══ Listed entries ══

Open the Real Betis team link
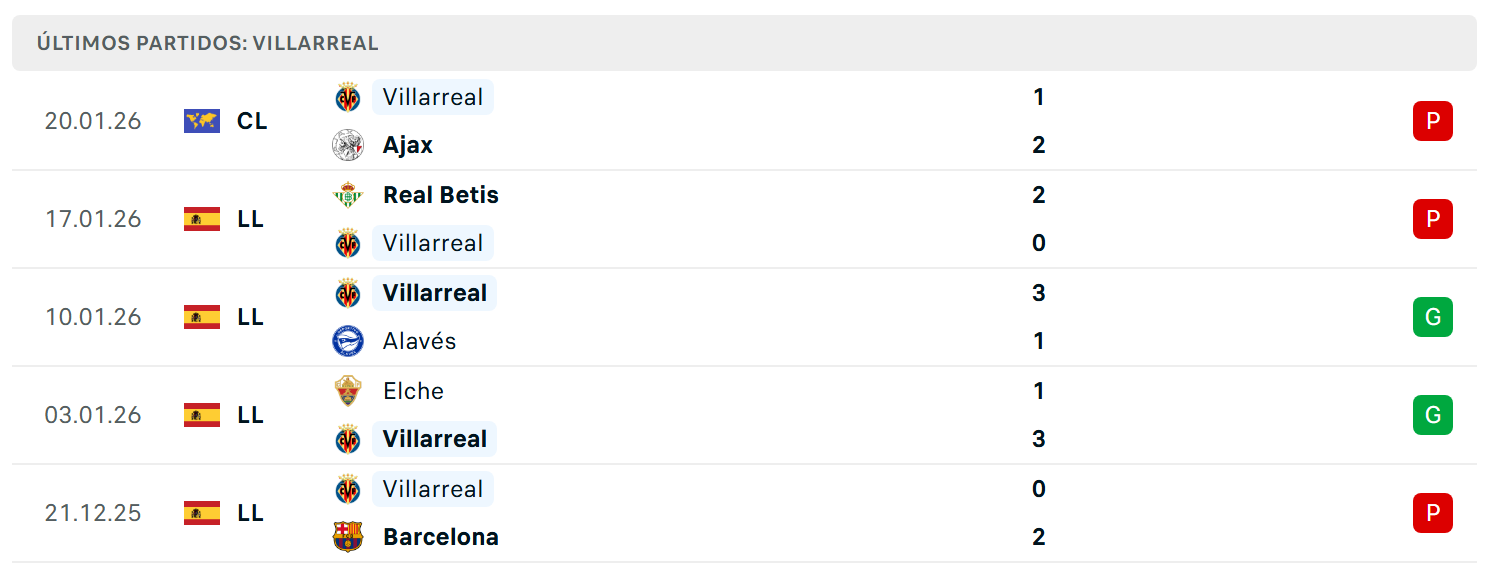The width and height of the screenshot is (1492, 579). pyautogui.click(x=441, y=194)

═══
══ Listed entries ══

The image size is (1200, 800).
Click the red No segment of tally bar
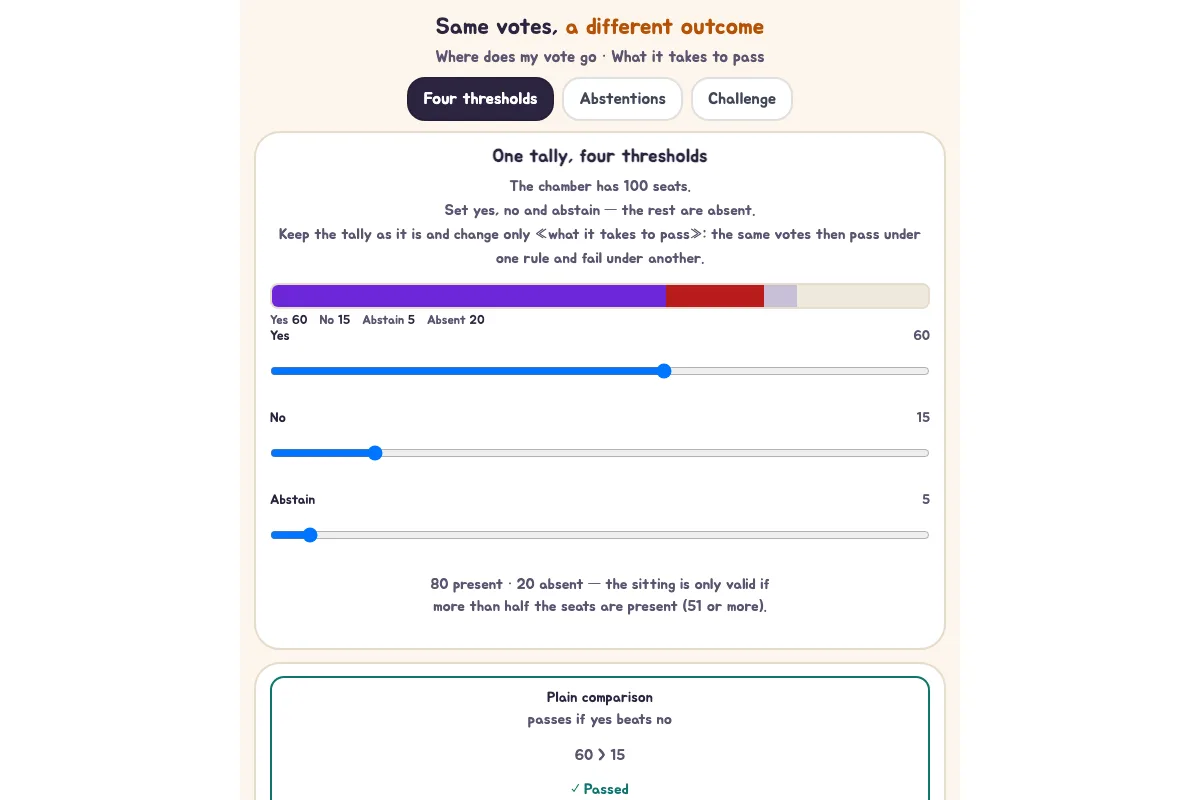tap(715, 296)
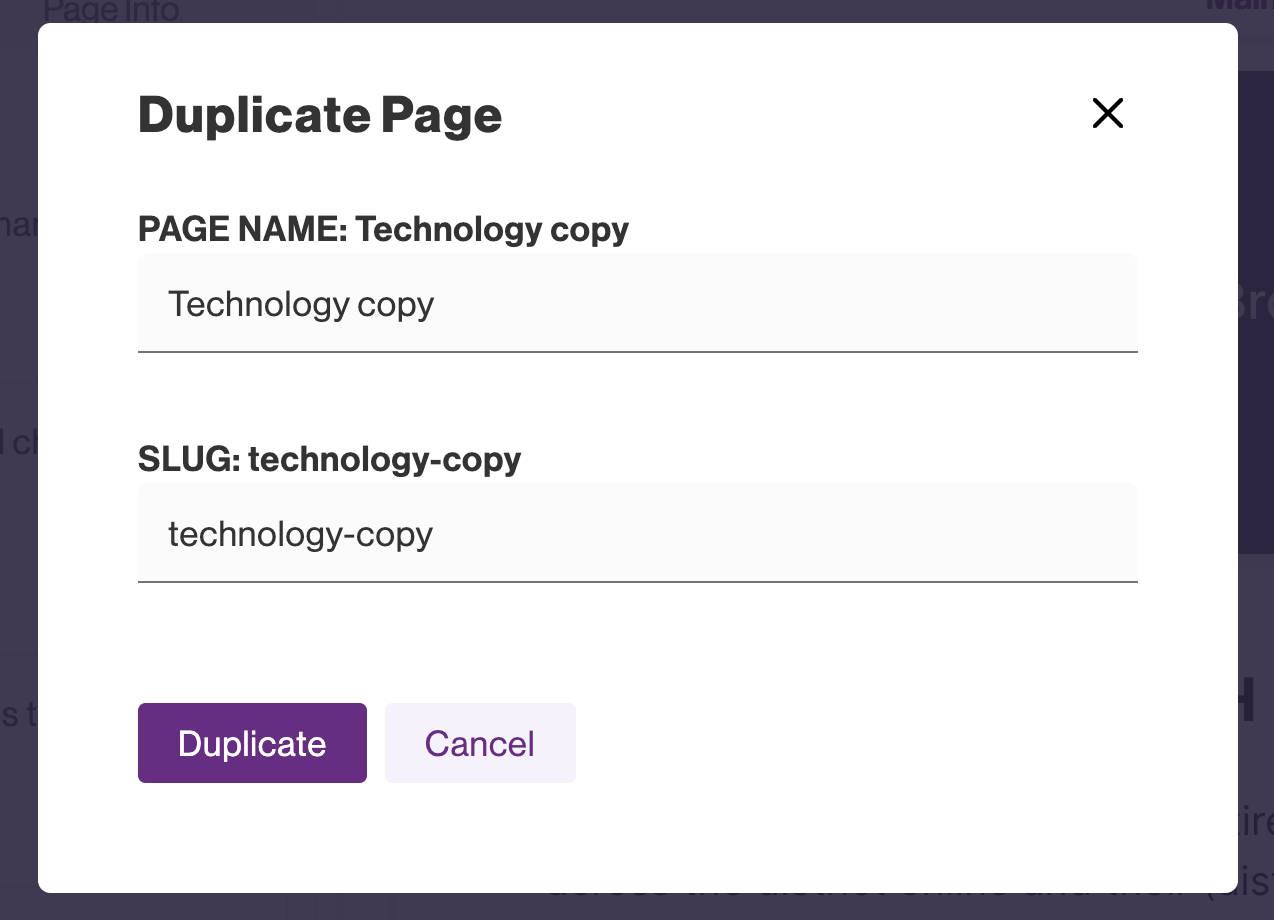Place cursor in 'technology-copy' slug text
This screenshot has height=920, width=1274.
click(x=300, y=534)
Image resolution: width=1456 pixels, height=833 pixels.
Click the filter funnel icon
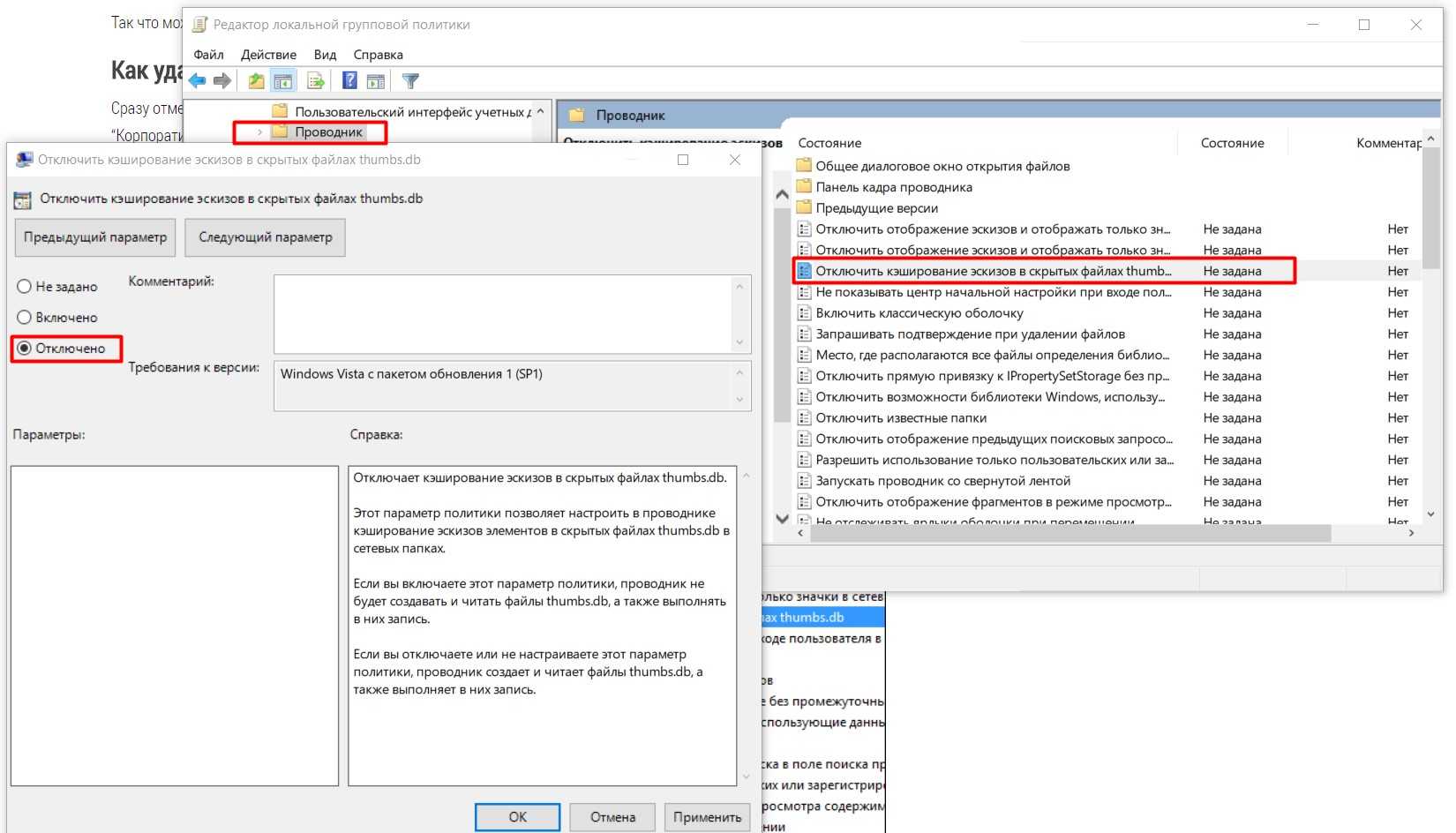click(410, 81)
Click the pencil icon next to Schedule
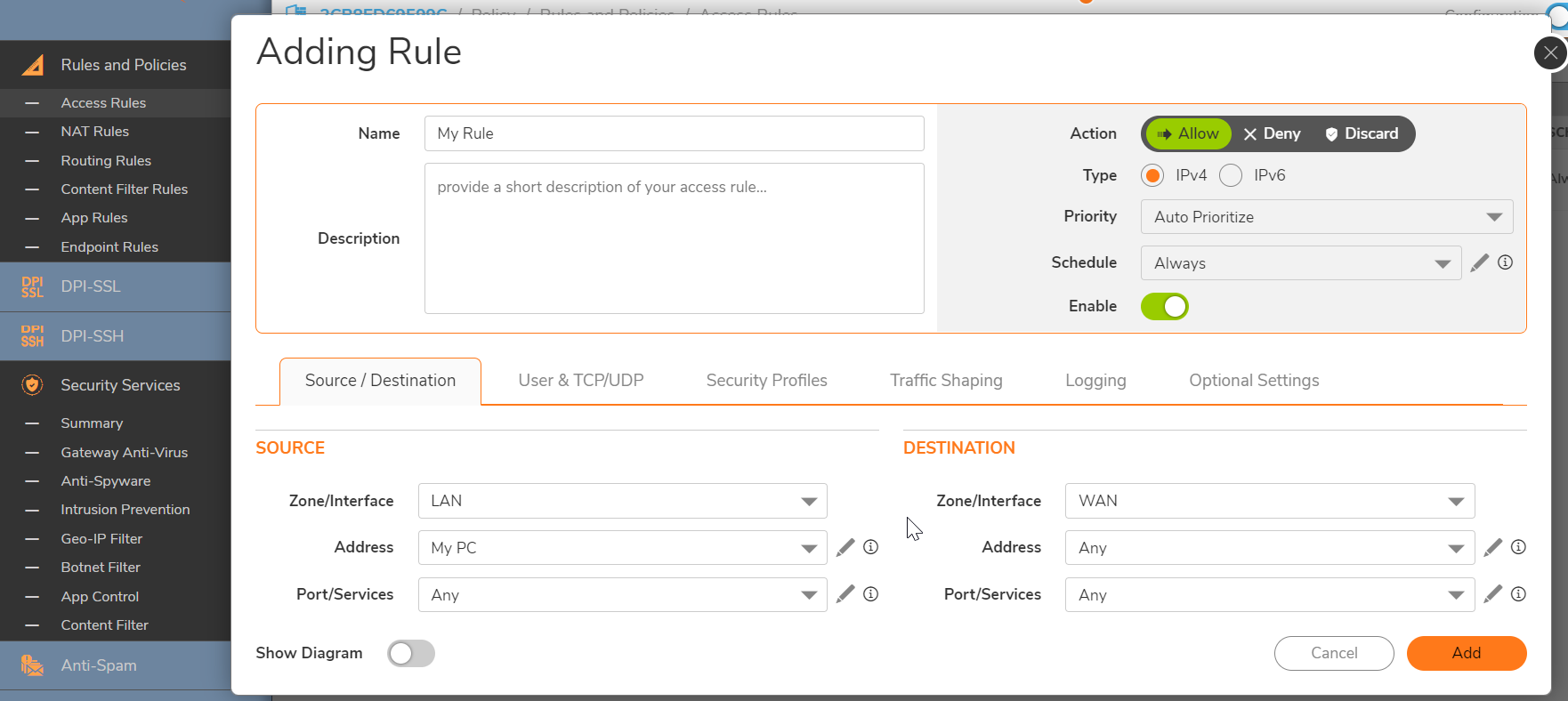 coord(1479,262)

═══

Your assignment:
Look through the material above. Transcribe exactly the lines between the ones with "Click the red No segment of tally bar" and "Image resolution: width=1456", inclusive, and keep pictures out.

Solution to the exercise:
Click the red No segment of tally bar
tap(715, 296)
Place cursor in 'technology-copy' slug text
This screenshot has height=920, width=1274.
click(x=300, y=534)
Image resolution: width=1456 pixels, height=833 pixels.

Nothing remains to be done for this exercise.